◆ BLOC DE TEXTE
>>>

Perspectives stratégiques, entre projections et perplexité
Christian Malis est normalien, docteur en histoire et chercheur en stratégie. Il bénéficie en outre d’une expérience concrète : après plusieurs années à la Direction du renseignement militaire (DRM), il a rejoint le groupe Thales où il s’occupe actuellement de stratégie. Il a publié de nombreux ouvrages, parmi lesquels Guerre et manœuvre (Economica, coll. Stratégies & doctrines, 2009).
Guerre et stratégie au XXIe siècle (Fayard, 2014) a connu un réel succès. Il offre effectivement de nombreuses pistes, et suscite autant de discussions. Pour notre part, nous nous arrêterons à une question de méthode – abordée sous un angle essentiellement technique, la guerre reste dissociée d’une vision politique générale – et nous nous permettrons de soulever certains doutes sur la tendance kantienne vers la paix universelle que permettrait d’espérer le système actuel, ainsi que sur certains aspects moraux. Nous remercions vivement Christian Malis de s’être aimablement prêté à ce débat.

<<<

◆ CONSIGNES
• A. D'après le bloc de texte, chez quel éditeur et en quelle année est paru Guerre et stratégie au XXIe siècle ?
• B. Dans les lignes de données ci-dessous, recopiez tout depuis la ligne contenant « is (1028, 1920). » jusqu'à celle contenant « (317, 176). », ces deux lignes comprises.

◆ DONNÉES FOURNIES
>>>

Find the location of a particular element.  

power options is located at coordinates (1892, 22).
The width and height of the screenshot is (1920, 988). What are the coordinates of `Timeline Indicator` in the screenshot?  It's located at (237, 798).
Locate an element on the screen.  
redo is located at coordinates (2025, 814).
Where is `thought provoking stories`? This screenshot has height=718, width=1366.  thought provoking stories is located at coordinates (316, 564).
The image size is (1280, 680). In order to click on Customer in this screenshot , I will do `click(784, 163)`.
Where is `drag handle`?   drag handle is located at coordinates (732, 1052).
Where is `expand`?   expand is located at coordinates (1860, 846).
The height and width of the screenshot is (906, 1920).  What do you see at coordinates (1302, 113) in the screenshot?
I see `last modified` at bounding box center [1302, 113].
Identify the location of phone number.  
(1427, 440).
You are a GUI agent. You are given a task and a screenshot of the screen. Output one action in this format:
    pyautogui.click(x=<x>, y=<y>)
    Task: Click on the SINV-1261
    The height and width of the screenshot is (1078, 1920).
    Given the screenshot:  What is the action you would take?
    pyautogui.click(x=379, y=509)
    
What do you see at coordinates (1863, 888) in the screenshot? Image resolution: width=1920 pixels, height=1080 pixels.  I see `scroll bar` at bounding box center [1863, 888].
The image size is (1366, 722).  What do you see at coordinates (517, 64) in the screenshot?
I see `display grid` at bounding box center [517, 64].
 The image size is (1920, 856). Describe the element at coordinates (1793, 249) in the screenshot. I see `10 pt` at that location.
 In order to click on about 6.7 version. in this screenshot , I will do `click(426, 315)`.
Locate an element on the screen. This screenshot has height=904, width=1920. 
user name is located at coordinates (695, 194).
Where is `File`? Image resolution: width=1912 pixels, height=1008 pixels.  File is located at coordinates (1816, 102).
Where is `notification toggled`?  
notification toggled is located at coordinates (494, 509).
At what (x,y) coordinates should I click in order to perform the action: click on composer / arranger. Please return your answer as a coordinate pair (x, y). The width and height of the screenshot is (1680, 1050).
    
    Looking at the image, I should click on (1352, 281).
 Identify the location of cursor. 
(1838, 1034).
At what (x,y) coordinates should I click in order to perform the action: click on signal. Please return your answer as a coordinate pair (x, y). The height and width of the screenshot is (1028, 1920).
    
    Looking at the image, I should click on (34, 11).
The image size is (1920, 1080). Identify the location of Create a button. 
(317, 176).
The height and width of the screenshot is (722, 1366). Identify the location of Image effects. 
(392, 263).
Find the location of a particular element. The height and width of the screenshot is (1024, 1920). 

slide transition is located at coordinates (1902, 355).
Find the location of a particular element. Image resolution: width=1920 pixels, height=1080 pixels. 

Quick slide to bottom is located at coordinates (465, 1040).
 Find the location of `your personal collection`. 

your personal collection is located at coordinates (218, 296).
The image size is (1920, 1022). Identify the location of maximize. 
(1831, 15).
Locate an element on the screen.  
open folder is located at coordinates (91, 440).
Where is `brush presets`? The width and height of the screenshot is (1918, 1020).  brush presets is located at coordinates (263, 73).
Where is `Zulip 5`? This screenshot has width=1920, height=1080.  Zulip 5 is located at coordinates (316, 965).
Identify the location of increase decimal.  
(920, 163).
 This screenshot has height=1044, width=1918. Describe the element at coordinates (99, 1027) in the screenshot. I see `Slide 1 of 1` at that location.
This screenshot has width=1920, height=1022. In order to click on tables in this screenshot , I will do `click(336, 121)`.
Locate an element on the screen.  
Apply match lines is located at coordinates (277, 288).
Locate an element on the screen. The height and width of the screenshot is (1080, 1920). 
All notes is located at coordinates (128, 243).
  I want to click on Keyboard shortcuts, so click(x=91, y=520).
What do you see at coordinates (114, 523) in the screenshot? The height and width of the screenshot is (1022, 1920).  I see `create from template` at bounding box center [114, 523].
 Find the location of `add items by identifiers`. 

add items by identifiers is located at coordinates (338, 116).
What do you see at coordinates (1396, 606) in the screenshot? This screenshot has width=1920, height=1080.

<<<

◆ RÉPONSES
• A. Chez Fayard, en 2014.

• B.
At what (x,y) coordinates should I click in order to perform the action: click on signal. Please return your answer as a coordinate pair (x, y). The height and width of the screenshot is (1028, 1920).
    
    Looking at the image, I should click on (34, 11).
The image size is (1920, 1080). Identify the location of Create a button. 
(317, 176).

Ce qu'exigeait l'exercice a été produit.